For the poster, you chose a moment where the character is constructing how her image will be consumed—mediated by the phone, and assuming, hoping, to be looked at.

I do love how vulnerable and self-conscious she is in that still, but also hopeful. It’s as if she thinks this selfie might be the one that will make everyone see her the way she wants to be seen. My work is ultimately about looking and being looked at and creating a self-consciousness around those acts, so that image really resonated with me. It felt important to include the phone because the way she navigates her relationship to technology, and the versions of herself that are being reflected back to her through those tools, is such an important part of the film.

When we were talking about the fluorescent nipples, you talked about how you want viewers of your work to have to experience the tension that comes with consuming an image of a body. Which leads of course to the question of selfies…
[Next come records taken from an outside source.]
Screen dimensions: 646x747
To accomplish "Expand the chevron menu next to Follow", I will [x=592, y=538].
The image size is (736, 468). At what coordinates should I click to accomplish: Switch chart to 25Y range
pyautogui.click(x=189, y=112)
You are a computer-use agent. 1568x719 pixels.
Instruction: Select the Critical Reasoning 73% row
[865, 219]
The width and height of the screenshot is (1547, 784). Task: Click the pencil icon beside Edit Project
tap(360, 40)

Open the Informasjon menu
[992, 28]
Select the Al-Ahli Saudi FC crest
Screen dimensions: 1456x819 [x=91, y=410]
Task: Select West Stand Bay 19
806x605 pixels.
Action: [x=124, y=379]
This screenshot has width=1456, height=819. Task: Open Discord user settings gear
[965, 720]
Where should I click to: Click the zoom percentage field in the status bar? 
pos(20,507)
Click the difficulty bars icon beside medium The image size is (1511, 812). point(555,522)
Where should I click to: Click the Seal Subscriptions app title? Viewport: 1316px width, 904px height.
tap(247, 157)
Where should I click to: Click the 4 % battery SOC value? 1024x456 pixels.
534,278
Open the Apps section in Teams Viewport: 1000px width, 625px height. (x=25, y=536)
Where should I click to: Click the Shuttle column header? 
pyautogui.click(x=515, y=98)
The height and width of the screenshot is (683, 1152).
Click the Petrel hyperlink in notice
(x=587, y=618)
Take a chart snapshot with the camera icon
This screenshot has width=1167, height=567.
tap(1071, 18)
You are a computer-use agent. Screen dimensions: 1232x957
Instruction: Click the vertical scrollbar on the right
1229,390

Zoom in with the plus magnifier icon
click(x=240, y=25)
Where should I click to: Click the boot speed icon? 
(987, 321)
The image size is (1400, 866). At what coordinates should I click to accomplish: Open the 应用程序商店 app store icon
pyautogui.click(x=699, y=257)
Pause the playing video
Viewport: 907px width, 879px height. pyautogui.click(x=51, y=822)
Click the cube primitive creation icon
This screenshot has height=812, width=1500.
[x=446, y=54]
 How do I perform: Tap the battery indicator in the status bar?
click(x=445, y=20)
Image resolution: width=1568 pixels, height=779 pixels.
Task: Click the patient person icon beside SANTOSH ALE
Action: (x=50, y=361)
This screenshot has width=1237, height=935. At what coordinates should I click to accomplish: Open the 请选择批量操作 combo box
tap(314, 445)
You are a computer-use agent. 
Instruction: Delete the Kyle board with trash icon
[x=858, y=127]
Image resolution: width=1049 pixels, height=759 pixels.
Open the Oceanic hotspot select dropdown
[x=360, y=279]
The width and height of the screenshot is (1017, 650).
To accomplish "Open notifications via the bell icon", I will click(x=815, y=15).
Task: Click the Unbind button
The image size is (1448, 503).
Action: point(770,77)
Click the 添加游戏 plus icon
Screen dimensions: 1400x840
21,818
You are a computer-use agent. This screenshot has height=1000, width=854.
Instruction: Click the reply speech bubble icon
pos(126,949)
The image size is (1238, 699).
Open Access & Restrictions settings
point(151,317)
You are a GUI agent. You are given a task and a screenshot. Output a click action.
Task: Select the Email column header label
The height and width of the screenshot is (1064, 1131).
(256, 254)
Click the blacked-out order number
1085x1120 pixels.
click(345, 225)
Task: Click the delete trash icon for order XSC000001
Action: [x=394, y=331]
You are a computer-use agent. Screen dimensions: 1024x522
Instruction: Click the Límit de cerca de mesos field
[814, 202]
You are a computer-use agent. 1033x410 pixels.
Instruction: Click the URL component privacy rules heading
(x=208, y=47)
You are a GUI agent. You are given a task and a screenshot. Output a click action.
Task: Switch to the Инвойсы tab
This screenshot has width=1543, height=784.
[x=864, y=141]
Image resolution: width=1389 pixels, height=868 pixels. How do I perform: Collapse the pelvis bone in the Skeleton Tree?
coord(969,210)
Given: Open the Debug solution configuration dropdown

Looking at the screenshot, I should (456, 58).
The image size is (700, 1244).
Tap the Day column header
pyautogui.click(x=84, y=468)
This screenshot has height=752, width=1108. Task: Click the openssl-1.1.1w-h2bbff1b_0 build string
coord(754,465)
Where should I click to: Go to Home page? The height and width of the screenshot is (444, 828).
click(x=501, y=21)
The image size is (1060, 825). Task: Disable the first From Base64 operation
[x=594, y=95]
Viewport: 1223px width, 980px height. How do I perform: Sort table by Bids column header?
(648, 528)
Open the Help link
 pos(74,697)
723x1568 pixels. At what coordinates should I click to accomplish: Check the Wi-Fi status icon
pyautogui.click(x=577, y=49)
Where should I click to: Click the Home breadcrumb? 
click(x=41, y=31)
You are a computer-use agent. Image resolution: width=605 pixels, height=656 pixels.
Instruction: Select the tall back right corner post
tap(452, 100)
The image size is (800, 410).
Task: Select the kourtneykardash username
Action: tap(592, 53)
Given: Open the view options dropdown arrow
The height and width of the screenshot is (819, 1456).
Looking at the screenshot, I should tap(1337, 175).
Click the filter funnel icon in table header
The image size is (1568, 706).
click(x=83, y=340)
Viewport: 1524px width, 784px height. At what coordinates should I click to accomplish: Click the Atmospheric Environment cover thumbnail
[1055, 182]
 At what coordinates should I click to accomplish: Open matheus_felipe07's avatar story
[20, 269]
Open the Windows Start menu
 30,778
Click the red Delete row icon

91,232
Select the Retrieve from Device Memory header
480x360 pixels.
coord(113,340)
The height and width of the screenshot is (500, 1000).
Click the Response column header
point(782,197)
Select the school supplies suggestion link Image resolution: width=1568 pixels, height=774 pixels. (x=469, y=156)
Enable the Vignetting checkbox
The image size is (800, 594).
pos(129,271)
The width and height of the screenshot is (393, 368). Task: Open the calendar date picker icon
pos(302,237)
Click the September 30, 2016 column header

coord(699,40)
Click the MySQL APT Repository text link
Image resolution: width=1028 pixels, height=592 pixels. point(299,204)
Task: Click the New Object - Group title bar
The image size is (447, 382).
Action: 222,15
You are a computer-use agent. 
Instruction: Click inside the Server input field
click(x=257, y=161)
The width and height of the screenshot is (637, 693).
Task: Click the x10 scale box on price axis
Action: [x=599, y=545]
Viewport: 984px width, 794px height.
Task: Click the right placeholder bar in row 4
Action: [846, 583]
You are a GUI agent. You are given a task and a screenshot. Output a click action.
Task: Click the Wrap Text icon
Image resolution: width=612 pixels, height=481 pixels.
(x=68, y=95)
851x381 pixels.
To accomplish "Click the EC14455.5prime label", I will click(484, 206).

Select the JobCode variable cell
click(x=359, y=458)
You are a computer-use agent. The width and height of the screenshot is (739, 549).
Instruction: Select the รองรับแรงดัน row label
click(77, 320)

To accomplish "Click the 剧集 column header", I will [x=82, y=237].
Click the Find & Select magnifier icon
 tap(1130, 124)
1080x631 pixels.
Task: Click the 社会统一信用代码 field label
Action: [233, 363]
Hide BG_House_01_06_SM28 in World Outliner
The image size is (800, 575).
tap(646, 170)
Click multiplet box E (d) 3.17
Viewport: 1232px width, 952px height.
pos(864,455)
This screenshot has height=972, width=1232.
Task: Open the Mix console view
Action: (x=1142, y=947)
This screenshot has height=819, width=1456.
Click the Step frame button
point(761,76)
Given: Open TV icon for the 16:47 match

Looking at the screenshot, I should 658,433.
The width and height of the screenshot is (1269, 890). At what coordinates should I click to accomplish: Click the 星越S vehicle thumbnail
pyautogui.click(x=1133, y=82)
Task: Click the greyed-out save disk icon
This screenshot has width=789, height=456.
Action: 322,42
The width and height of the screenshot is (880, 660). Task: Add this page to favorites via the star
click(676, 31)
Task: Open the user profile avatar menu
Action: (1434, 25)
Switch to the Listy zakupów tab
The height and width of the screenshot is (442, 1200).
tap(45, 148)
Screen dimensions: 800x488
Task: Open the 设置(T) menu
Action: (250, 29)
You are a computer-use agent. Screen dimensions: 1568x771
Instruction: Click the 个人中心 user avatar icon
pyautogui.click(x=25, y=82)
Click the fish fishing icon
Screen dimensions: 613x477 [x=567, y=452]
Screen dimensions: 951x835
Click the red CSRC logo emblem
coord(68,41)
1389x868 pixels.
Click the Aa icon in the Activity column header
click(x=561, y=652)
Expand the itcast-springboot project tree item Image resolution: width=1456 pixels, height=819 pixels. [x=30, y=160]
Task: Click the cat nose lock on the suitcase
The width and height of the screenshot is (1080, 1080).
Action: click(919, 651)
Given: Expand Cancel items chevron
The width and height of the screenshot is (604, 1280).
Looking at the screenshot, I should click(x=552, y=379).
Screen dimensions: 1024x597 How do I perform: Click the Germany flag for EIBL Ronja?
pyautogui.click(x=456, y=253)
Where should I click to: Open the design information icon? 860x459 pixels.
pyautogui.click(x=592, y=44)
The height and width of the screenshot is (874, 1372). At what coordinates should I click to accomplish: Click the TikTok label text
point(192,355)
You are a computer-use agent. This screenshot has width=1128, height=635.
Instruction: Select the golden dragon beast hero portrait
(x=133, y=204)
I definitely remember the advent of the selfie and being squeamish about it at first. I came of age in the 90s, and the ethos surrounding the ways that were acceptable to represent yourself were very different then. I’ve come around to them though. We have so many centuries of images of women generated by men, and it's exciting to see women and girls showing us how they want to be seen. Their phones have put the power to do this literally in their hands, and there’s a lot of potential for this to be liberating. That said, it’s definitely disconcerting that young girls are subjected to such a magnified view of what other people think of their image at time when their own self concept is just forming. I think Eighth Grade speaks to these concerns with great sensitivity and intelligence.

Why didn’t you paint in the Apple logo, by the way?

I wanted the poster to advertise the film, not Apple.

What do you remember about eighth grade?

I remember the feeling of wanting to be an adult and feeling very grown up in so many ways, you know? It felt almost in my grasp. I didn’t really enjoy childhood. I was glad to leave it behind. But I didn’t have a terrible experience in eighth grade. Life got progressively better as I got older. Adolescence was better than childhood, and being a teenager was better than being an adolescent, and an adult was the best of all.

I was relieved that the movie didn’t allow anything really terrible to happen. She’s in a situation that feels scary, but it passes. And she uses all this technology, but the message is that she’s going to be okay.

Adolescence on its own is traumatic enough. It doesn’t really have to be that dramatized to feel terrifying.

This interview was edited and condensed for length and clarity.